SUPPLIED TEXT:
————————

# 05 max SL - left HID light is out



## geezup (Jan 20, 2009)

Hey I have a quick quistion.

My left side HID light went out , what are my options. I went to the dealer and he told me $228 plus labor. So first question is how much is labor and does that price seem like alot for a light bulb? If so thats ok just not sure if the dealer is my best bet as they are always over priced. I mean is this something anyone can do as long as they have the parts. I also understand that the price for the part is standard but what about the labor. 

I am just lost as to what should I do to ensure I have the best prioce along with the best coourse of action. 

Ohh one last question : I got my warrenty extended via Vehicle Srvices Inc , will they cover the charge ? 

I know its more than 1 question sorry lol


----------



## mpe235 (Jan 19, 2009)

————————

WHAT TO DO:
(a) Summarize the HID headlight thread in two sentences.
(b) List every question geezup raises in the HID headlight thread.
(c) Write the next part of the HID headlight thread, starting with the reply from mpe235.

DATA SEGMENT:
————————

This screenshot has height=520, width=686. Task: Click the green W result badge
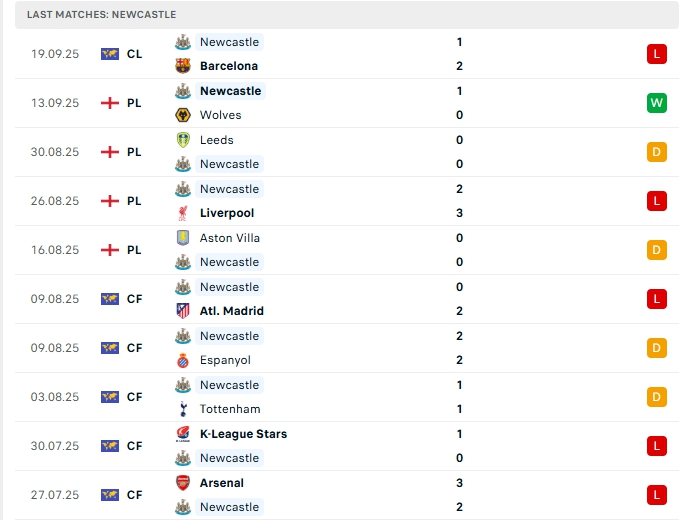[x=656, y=103]
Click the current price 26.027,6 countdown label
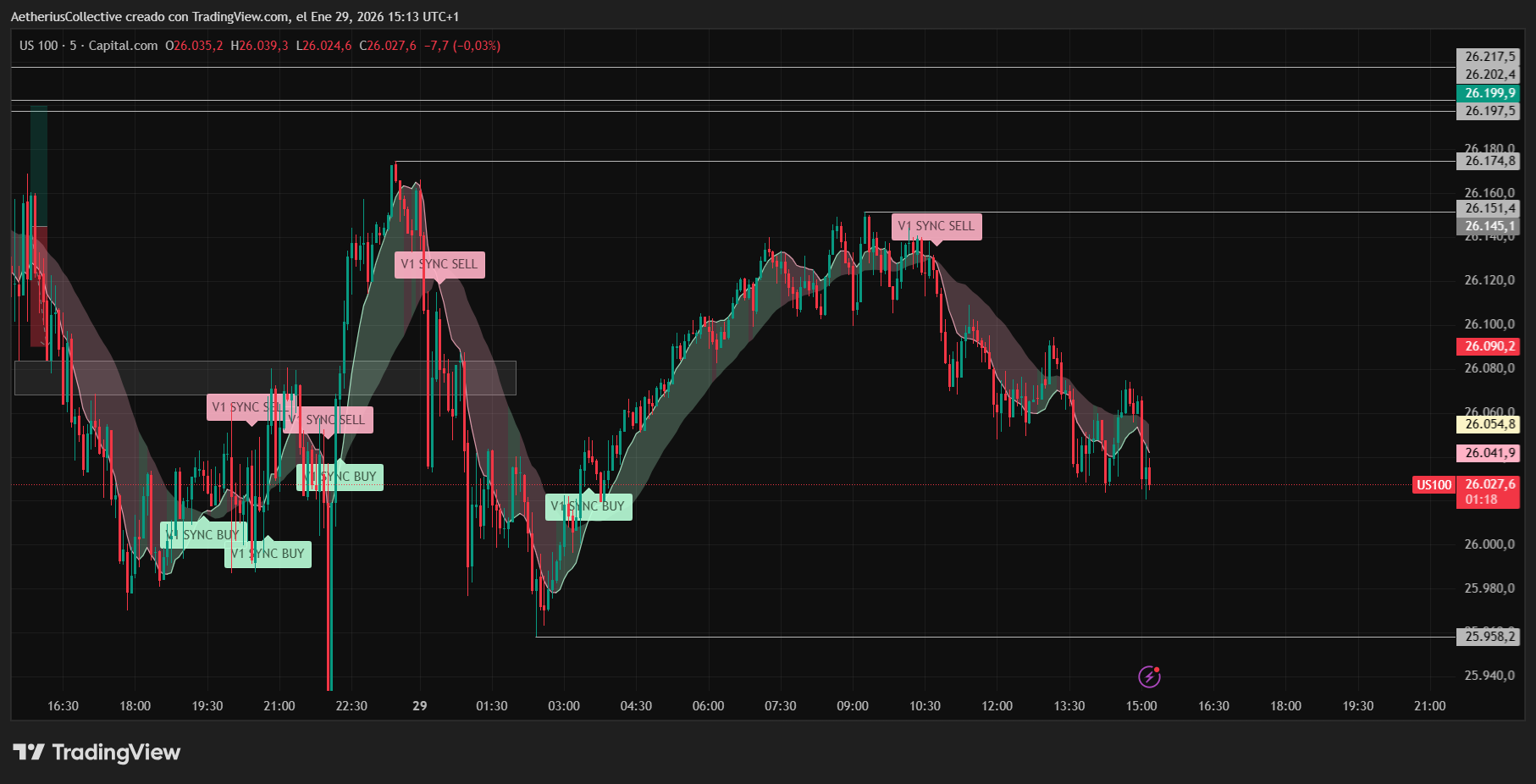Screen dimensions: 1536x784 1488,492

————————

RESULTS BY TASK:
(a) The left HID headlight on geezup's 05 Max SL has gone out, and the dealer quoted $228 plus labor for the repair. geezup asks what the labor will cost, whether the price is too high for a bulb, whether anyone with the parts could do the job, and whether the warranty extension through Vehicle Srvices Inc will cover the charge.

(b)
- What options are there now that the left HID light is out?
- How much is the labor?
- Does $228 seem like a lot for a light bulb?
- Is this something anyone can do as long as they have the parts?
- Will the warranty extended through Vehicle Srvices Inc cover the charge?

(c)
eBay Motors: 02 03 Nissan Maxima 05 Altima Headlight Xenon HID Bulb (item 200277213533 end time Feb-15-09 15:40:13 PST)


----------



## vrefron (Dec 18, 2007)

That sounds like parts plus about half an hour of labor, which is on the cheap side (labor wise. If you can get a cheaper bulb and DIY, go for it, but IIRC, you need to remove the wheel and liner to get at it. As far as extended warranty, they usually don't cover bulbs, but every extended warranty is a little different. Call them and find out.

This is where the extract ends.